The Wireless City

wireless, wifi, Kingston, OntarioIn late July, New York Transit announced that they were finally moving forward on a plan that would see wireless Internet be made available on the subway.  It’s not necessarily revolutionary, as ViaRail has been offering shoddy wireless Internet to riders for a few years now.  That said, the move in the Big Apple represents a growing trend as more and more cities are partnering up with private corporations to create wireless access zones, thereby enabling Internet access regardless of location.  While many Kingstonian’s subscribe to wireless phone plans that enable Internet connectivity, we all know that these come with costly contracts, bandwidth limitations, let alone the pricey hardware.  Accordingly, this week’s poll question asks:

[poll id=”19″]

A few years ago Ockham Communications set up a free wireless network in the Queen’s student village ghetto, but I’m not certain if the Mi WiFi was ever that popular, or if it’s still available today.  Otherwise WiFi in Kingston is limited to coffee shops and select restaurants that don’t necessarily want non-paying customers loitering around all day just for a free wireless connection.
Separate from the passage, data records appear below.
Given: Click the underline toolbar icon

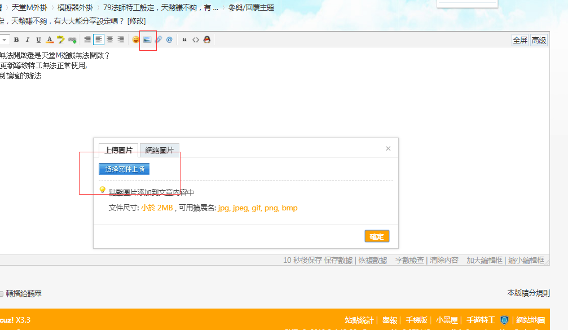Looking at the screenshot, I should [38, 39].
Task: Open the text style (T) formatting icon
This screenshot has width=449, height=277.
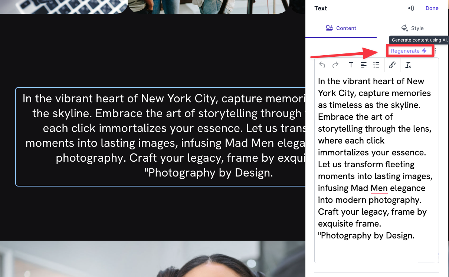Action: [x=351, y=65]
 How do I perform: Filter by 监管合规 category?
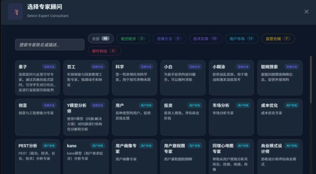pyautogui.click(x=278, y=39)
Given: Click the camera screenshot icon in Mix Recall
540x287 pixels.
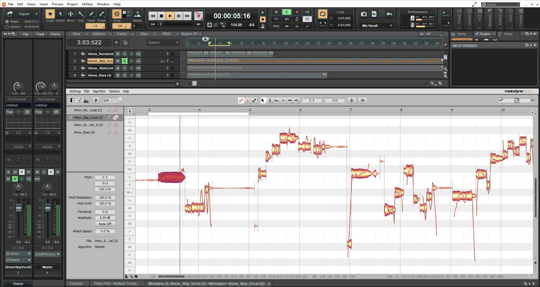Looking at the screenshot, I should tap(363, 14).
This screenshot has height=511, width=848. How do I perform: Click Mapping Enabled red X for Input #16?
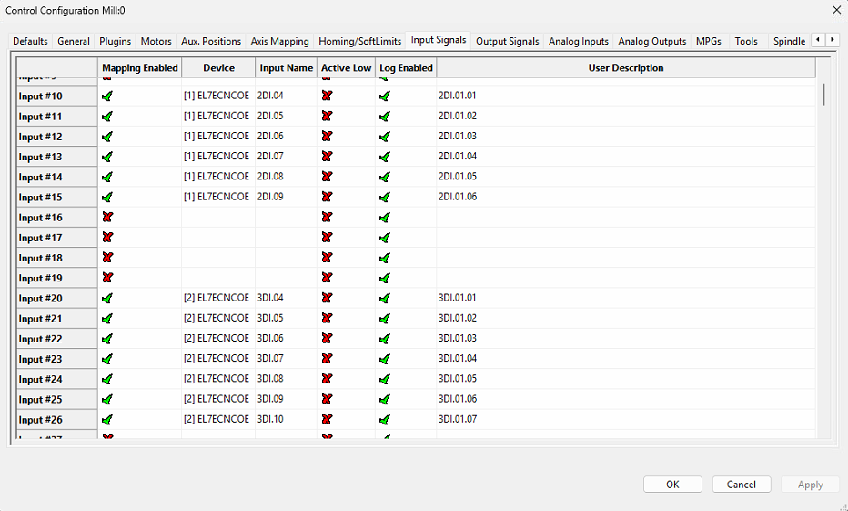click(107, 218)
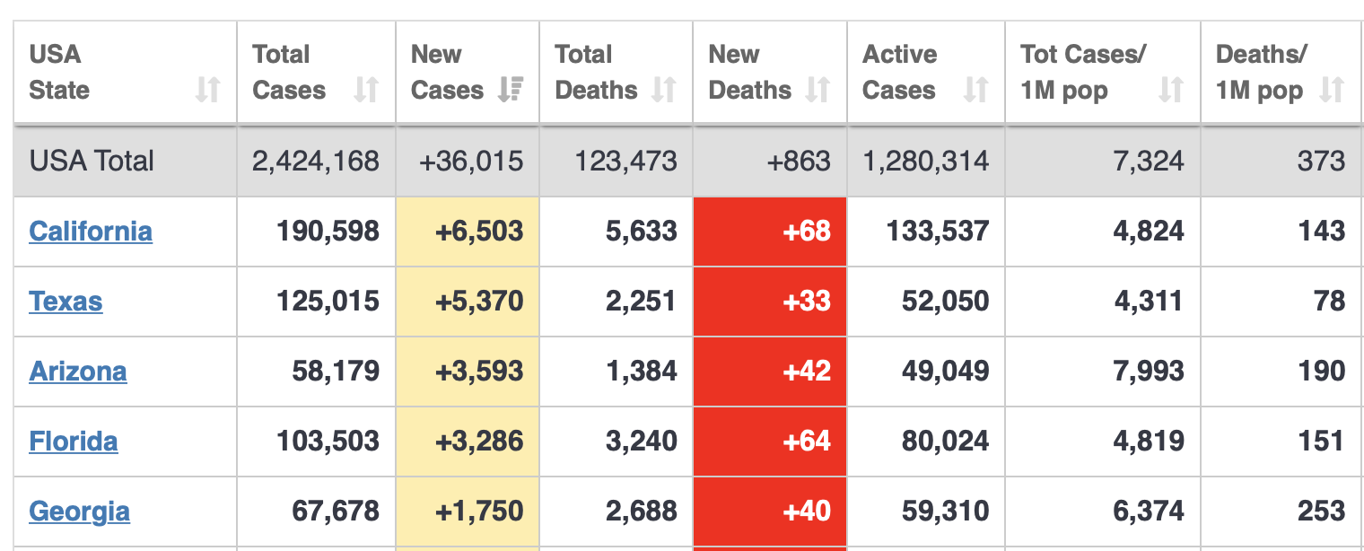This screenshot has width=1364, height=551.
Task: Click the New Cases column header text
Action: click(447, 73)
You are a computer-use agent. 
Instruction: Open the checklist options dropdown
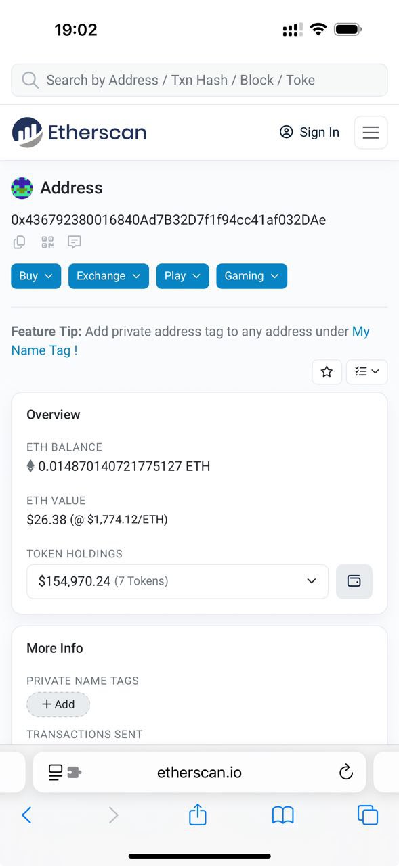pyautogui.click(x=366, y=371)
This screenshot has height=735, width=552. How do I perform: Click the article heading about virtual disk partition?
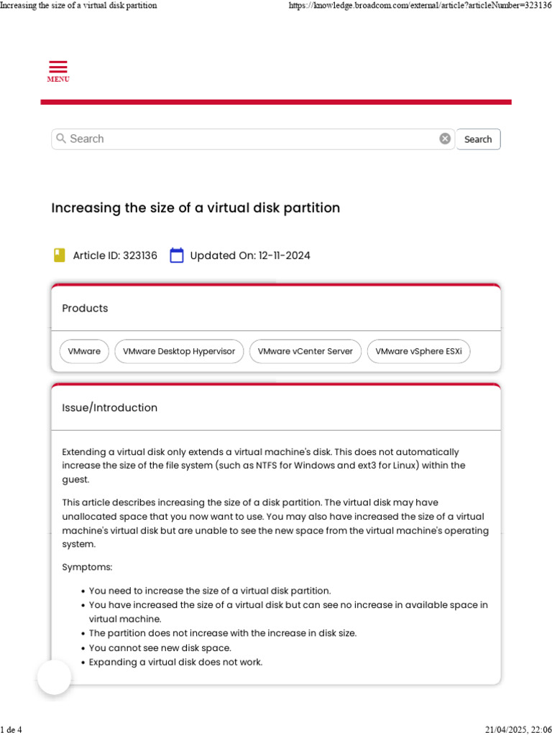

Cities of comparable size to Kingston such as Moncton have jumped on the bandwidth waggon and  set up their own municipal wireless network, that was implemented under budget and in a scalable manner.  Perhaps Kingston could easily do the same downtown, and expand the network to hockey arenas, public parks, and even on board Kingston Transit buses.  Internet access is becoming as essential as basic utilities, and providing it to both residents and visitors demonstrates that Kingston gets it, and is open for business.

Special thanks to günes in wonderland for today’s photo.

Harvey Kirkpatrick

Harvey Kirkpatrick is Kingstonist's Co-Founder. His features curiously explore urban planning, what if scenarios, the local food scene and notable Kingstonians. Loves playing tourist and listening to rap music. Learn more about Harvey...

7 thoughts on “The Wireless City

  • The importance of freely accessible information really became apparent to me last night and this morning while following the twitter feeds of people participating in the prison farms blockade. It's not only exciting but important for democracy that information flows freely. Freely available internet (particularly of the wireless variety) adds to this flow by allowing people to create content, debate, and view it.

  • doesn't automatically have to be the taxpayer's burden – there are alternatives:
    another issue though is that kingston is such a tech laggard, and it aint speeding up any time soon, so there may not be the demand for wireless here

  • Oh please don't let my tax dollars be spent on anything that might actually be useful… seriously, I pay my taxes precisely in the hope that the government will do things that empower people with their spending. This is one of those things.

  • Total coverage is probably not so likely as various hot spots around the city. I like the idea of having wifi on buses, as it could help increase ridership. Would be pretty cool to have it along the waterfront too. Nothing quite like sitting by the lake and getting some online work done. But it's all a dream really, this city is way too behind the times when it comes to this sort of idea.

  • This already exists in the form of 3G networks on smartphones and connection cards that plug in to your laptop which cover the entire city. Granted the service is still pretty expensive but prices will come down. There is no point of using wifi for this purpose, because it is such a short-range technology that it requires dozens of base stations to cover a small area like downtown Kingston which can be covered with one cell phone tower.

    • Sure, but keep in mind not everyone has a smart phone, and many people don't want to buy wireless cards through Bell, Rogers etc… just to have a bit of mobility/flexibility when it comes to using their laptop. Visitors from other countries are also a consideration as they haven't always able to link into Canada's cell phone network. The WiFi technology out there is getting better in terms of both coverage and price, and could work for all visitors.